**STATED PROBLEM**
Count the lines of the records that contain the string "height". Reply with the number alone.

- - - -

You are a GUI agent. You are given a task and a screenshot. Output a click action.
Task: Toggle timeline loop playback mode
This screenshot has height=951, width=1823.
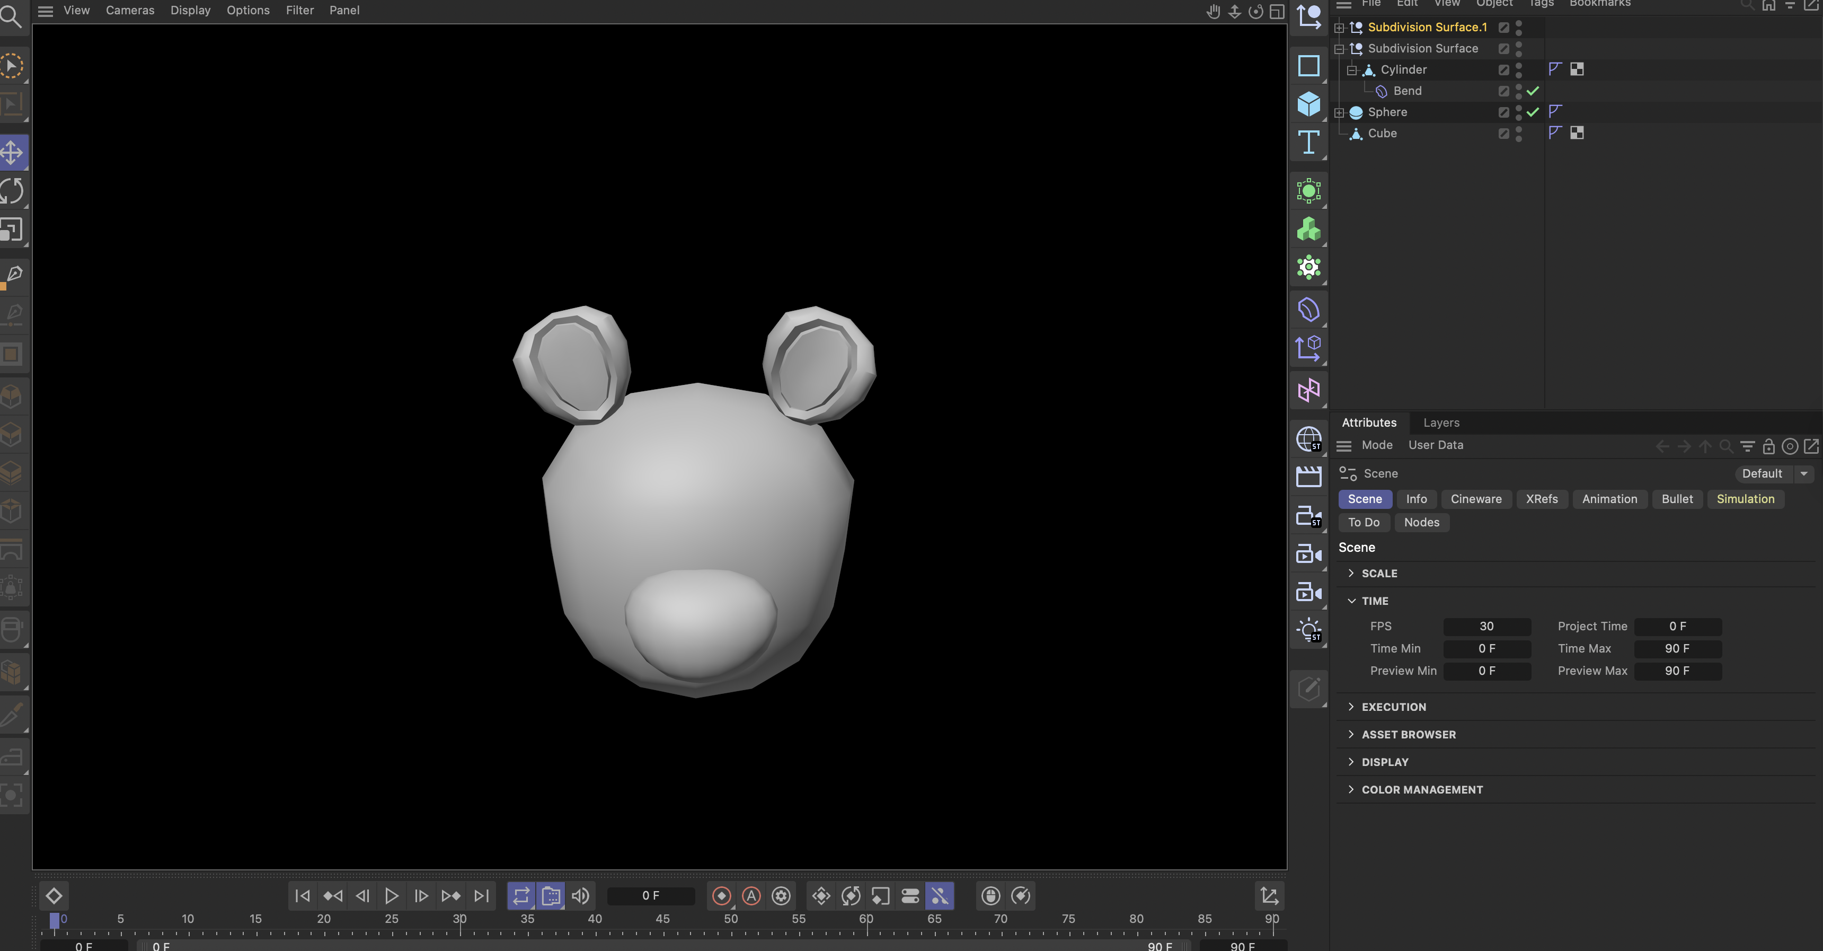[521, 896]
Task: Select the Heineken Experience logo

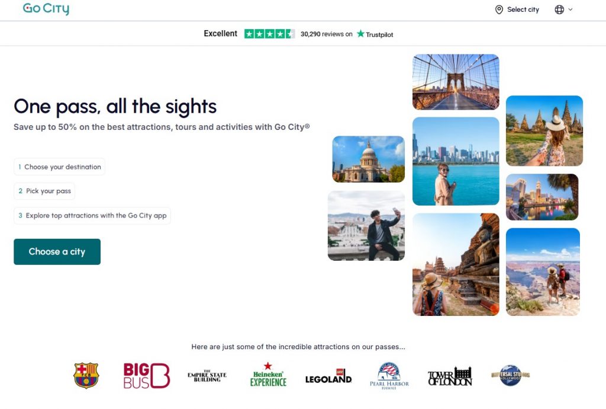Action: [x=267, y=375]

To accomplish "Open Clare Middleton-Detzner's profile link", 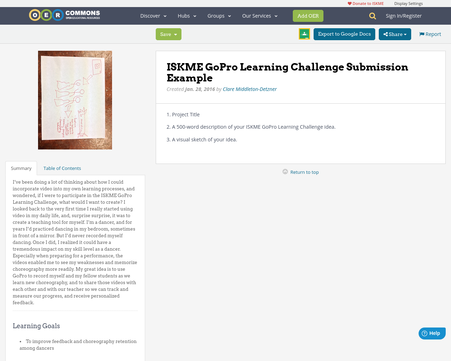I will pyautogui.click(x=249, y=88).
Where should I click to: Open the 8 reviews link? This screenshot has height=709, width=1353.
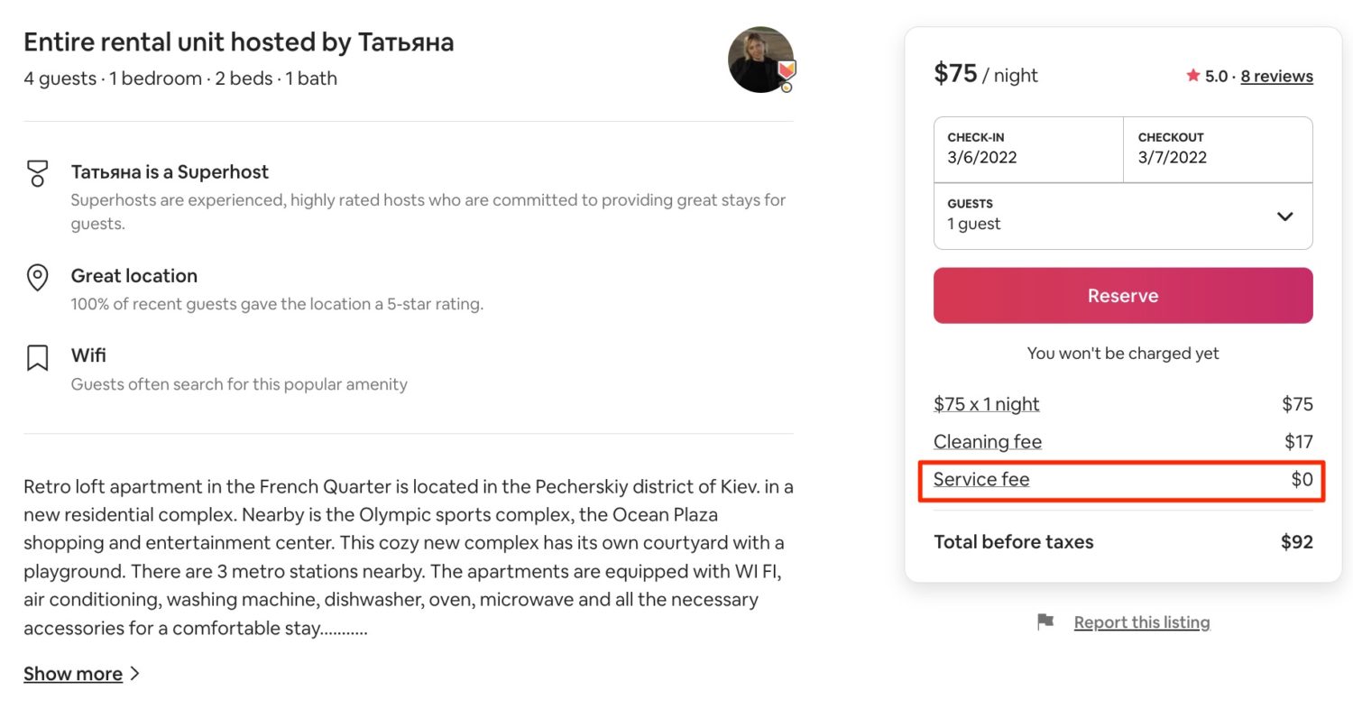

- - - -

**COMPLETE RESPONSE**
2